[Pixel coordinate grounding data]

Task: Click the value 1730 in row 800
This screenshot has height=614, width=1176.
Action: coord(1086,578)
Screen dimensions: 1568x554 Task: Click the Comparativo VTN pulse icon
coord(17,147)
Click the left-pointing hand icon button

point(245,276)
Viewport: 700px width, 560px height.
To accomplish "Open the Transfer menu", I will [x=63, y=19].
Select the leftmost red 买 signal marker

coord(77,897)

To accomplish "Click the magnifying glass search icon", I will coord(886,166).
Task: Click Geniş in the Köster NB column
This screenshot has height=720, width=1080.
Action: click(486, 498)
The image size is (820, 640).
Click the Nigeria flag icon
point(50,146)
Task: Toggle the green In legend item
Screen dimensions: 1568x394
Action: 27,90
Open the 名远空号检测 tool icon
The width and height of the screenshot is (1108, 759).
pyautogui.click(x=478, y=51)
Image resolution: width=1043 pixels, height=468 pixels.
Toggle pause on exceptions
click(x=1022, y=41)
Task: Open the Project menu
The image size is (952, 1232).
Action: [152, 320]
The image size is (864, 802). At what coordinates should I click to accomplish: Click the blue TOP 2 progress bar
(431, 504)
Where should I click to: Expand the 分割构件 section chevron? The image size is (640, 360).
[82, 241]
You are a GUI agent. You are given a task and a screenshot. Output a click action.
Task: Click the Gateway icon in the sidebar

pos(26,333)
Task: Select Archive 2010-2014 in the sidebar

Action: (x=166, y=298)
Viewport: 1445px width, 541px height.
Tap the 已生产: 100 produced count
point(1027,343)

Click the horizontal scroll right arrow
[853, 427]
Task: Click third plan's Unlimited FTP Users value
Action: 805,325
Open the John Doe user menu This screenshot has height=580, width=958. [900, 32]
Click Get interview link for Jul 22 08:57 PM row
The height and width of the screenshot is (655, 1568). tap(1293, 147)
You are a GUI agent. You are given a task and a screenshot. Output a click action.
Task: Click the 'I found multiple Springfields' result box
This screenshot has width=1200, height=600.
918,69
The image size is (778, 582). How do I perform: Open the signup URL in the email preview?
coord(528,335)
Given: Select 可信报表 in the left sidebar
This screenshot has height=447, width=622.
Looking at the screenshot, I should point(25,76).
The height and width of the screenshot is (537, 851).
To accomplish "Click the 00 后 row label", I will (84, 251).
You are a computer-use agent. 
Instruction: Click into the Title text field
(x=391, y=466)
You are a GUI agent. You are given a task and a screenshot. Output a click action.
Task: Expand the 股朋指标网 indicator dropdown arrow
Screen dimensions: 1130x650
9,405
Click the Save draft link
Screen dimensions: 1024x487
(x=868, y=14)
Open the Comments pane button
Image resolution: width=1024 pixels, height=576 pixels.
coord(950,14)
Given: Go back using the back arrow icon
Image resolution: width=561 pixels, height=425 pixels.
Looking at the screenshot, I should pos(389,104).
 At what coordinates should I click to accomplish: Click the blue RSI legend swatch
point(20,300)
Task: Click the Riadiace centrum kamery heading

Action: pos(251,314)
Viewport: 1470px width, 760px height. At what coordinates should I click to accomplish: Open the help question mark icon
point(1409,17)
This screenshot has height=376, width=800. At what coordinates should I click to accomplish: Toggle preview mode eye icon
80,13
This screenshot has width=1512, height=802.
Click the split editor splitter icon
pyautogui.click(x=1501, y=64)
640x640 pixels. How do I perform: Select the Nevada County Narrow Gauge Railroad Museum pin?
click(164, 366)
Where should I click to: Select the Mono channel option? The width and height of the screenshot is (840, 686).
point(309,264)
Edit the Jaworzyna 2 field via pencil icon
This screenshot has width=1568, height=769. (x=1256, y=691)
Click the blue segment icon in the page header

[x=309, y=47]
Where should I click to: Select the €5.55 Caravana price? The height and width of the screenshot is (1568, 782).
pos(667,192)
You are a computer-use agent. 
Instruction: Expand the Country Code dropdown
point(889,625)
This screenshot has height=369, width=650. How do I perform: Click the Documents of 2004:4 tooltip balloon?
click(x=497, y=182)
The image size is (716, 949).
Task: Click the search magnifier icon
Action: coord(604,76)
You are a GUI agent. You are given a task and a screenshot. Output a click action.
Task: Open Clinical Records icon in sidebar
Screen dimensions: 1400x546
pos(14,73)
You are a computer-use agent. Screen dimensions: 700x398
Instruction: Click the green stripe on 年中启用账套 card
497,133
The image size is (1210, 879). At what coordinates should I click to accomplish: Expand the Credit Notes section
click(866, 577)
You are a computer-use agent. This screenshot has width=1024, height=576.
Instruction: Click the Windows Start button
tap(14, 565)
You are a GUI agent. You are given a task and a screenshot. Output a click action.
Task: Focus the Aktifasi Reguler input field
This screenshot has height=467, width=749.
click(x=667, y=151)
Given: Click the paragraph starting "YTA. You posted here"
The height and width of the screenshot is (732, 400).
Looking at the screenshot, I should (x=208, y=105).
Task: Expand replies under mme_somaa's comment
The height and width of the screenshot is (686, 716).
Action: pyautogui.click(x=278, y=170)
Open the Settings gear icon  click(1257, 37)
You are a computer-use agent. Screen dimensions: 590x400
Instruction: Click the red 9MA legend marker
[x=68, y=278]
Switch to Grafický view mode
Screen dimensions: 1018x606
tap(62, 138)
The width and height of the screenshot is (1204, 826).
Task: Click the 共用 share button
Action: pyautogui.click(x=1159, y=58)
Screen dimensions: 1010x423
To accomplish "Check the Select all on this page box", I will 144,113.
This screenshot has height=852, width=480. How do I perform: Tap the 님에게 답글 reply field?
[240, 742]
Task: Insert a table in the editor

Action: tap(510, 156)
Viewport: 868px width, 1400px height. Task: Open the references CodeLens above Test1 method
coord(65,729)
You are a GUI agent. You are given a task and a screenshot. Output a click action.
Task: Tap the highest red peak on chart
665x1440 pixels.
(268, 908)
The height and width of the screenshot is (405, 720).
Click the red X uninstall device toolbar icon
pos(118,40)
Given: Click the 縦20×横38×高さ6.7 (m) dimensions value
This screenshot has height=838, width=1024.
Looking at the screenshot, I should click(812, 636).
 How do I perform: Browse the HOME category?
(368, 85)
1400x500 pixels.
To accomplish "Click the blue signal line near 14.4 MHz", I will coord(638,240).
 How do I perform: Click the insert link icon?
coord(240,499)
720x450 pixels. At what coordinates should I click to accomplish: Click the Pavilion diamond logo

### Task to carry out
The answer must be an exact copy of every entry.

### Solution for this exercise
Task: Click the value 1730 in row 800
This screenshot has height=614, width=1176.
Action: coord(1086,578)
Screen dimensions: 1568x554 Task: Click the Comparativo VTN pulse icon
coord(17,147)
Click the left-pointing hand icon button

point(245,276)
Viewport: 700px width, 560px height.
To accomplish "Open the Transfer menu", I will [x=63, y=19].
Select the leftmost red 买 signal marker

coord(77,897)

To accomplish "Click the magnifying glass search icon", I will coord(886,166).
Task: Click Geniş in the Köster NB column
This screenshot has height=720, width=1080.
Action: click(486, 498)
The image size is (820, 640).
Click the Nigeria flag icon
point(50,146)
Task: Toggle the green In legend item
Screen dimensions: 1568x394
Action: 27,90
Open the 名远空号检测 tool icon
The width and height of the screenshot is (1108, 759).
pyautogui.click(x=478, y=51)
Image resolution: width=1043 pixels, height=468 pixels.
Toggle pause on exceptions
click(x=1022, y=41)
Task: Open the Project menu
The image size is (952, 1232).
Action: [152, 320]
The image size is (864, 802). At what coordinates should I click to accomplish: Click the blue TOP 2 progress bar
(431, 504)
Where should I click to: Expand the 分割构件 section chevron? The image size is (640, 360).
[82, 241]
You are a GUI agent. You are given a task and a screenshot. Output a click action.
Task: Click the Gateway icon in the sidebar

pos(26,333)
Task: Select Archive 2010-2014 in the sidebar

Action: (x=166, y=298)
Viewport: 1445px width, 541px height.
Tap the 已生产: 100 produced count
point(1027,343)

Click the horizontal scroll right arrow
[853, 427]
Task: Click third plan's Unlimited FTP Users value
Action: 805,325
Open the John Doe user menu This screenshot has height=580, width=958. [900, 32]
Click Get interview link for Jul 22 08:57 PM row
The height and width of the screenshot is (655, 1568). tap(1293, 147)
You are a GUI agent. You are given a task and a screenshot. Output a click action.
Task: Click the 'I found multiple Springfields' result box
This screenshot has width=1200, height=600.
918,69
The image size is (778, 582). How do I perform: Open the signup URL in the email preview?
coord(528,335)
Given: Select 可信报表 in the left sidebar
This screenshot has height=447, width=622.
Looking at the screenshot, I should point(25,76).
The height and width of the screenshot is (537, 851).
To accomplish "Click the 00 后 row label", I will (84, 251).
You are a computer-use agent. 
Instruction: Click into the Title text field
(x=391, y=466)
You are a GUI agent. You are given a task and a screenshot. Output a click action.
Task: Expand the 股朋指标网 indicator dropdown arrow
Screen dimensions: 1130x650
9,405
Click the Save draft link
Screen dimensions: 1024x487
(x=868, y=14)
Open the Comments pane button
Image resolution: width=1024 pixels, height=576 pixels.
coord(950,14)
Given: Go back using the back arrow icon
Image resolution: width=561 pixels, height=425 pixels.
Looking at the screenshot, I should pos(389,104).
 At what coordinates should I click to accomplish: Click the blue RSI legend swatch
point(20,300)
Task: Click the Riadiace centrum kamery heading

Action: pos(251,314)
Viewport: 1470px width, 760px height. At what coordinates should I click to accomplish: Open the help question mark icon
point(1409,17)
This screenshot has height=376, width=800. At what coordinates should I click to accomplish: Toggle preview mode eye icon
80,13
This screenshot has width=1512, height=802.
Click the split editor splitter icon
pyautogui.click(x=1501, y=64)
640x640 pixels. How do I perform: Select the Nevada County Narrow Gauge Railroad Museum pin?
click(164, 366)
Where should I click to: Select the Mono channel option? The width and height of the screenshot is (840, 686).
point(309,264)
Edit the Jaworzyna 2 field via pencil icon
This screenshot has width=1568, height=769. (x=1256, y=691)
Click the blue segment icon in the page header

[x=309, y=47]
Where should I click to: Select the €5.55 Caravana price? The height and width of the screenshot is (1568, 782).
pos(667,192)
You are a computer-use agent. 
Instruction: Expand the Country Code dropdown
point(889,625)
This screenshot has height=369, width=650. How do I perform: Click the Documents of 2004:4 tooltip balloon?
click(x=497, y=182)
The image size is (716, 949).
Task: Click the search magnifier icon
Action: coord(604,76)
You are a GUI agent. You are given a task and a screenshot. Output a click action.
Task: Open Clinical Records icon in sidebar
Screen dimensions: 1400x546
pos(14,73)
You are a computer-use agent. Screen dimensions: 700x398
Instruction: Click the green stripe on 年中启用账套 card
497,133
The image size is (1210, 879). At what coordinates should I click to accomplish: Expand the Credit Notes section
click(866, 577)
You are a computer-use agent. This screenshot has width=1024, height=576.
Instruction: Click the Windows Start button
tap(14, 565)
You are a GUI agent. You are given a task and a screenshot. Output a click action.
Task: Focus the Aktifasi Reguler input field
This screenshot has height=467, width=749.
click(x=667, y=151)
Given: Click the paragraph starting "YTA. You posted here"
The height and width of the screenshot is (732, 400).
Looking at the screenshot, I should (x=208, y=105).
Task: Expand replies under mme_somaa's comment
The height and width of the screenshot is (686, 716).
Action: pyautogui.click(x=278, y=170)
Open the Settings gear icon  click(1257, 37)
You are a computer-use agent. Screen dimensions: 590x400
Instruction: Click the red 9MA legend marker
[x=68, y=278]
Switch to Grafický view mode
Screen dimensions: 1018x606
tap(62, 138)
The width and height of the screenshot is (1204, 826).
Task: Click the 共用 share button
Action: pyautogui.click(x=1159, y=58)
Screen dimensions: 1010x423
To accomplish "Check the Select all on this page box", I will 144,113.
This screenshot has height=852, width=480. How do I perform: Tap the 님에게 답글 reply field?
[240, 742]
Task: Insert a table in the editor

Action: tap(510, 156)
Viewport: 868px width, 1400px height. Task: Open the references CodeLens above Test1 method
coord(65,729)
You are a GUI agent. You are given a task and a screenshot. Output a click action.
Task: Tap the highest red peak on chart
665x1440 pixels.
(268, 908)
The height and width of the screenshot is (405, 720).
Click the red X uninstall device toolbar icon
pos(118,40)
Given: Click the 縦20×横38×高さ6.7 (m) dimensions value
This screenshot has height=838, width=1024.
Looking at the screenshot, I should click(812, 636).
 How do I perform: Browse the HOME category?
(368, 85)
1400x500 pixels.
To accomplish "Click the blue signal line near 14.4 MHz", I will coord(638,240).
 How do I perform: Click the insert link icon?
coord(240,499)
720x450 pixels. At what coordinates should I click to accomplish: Click the Pavilion diamond logo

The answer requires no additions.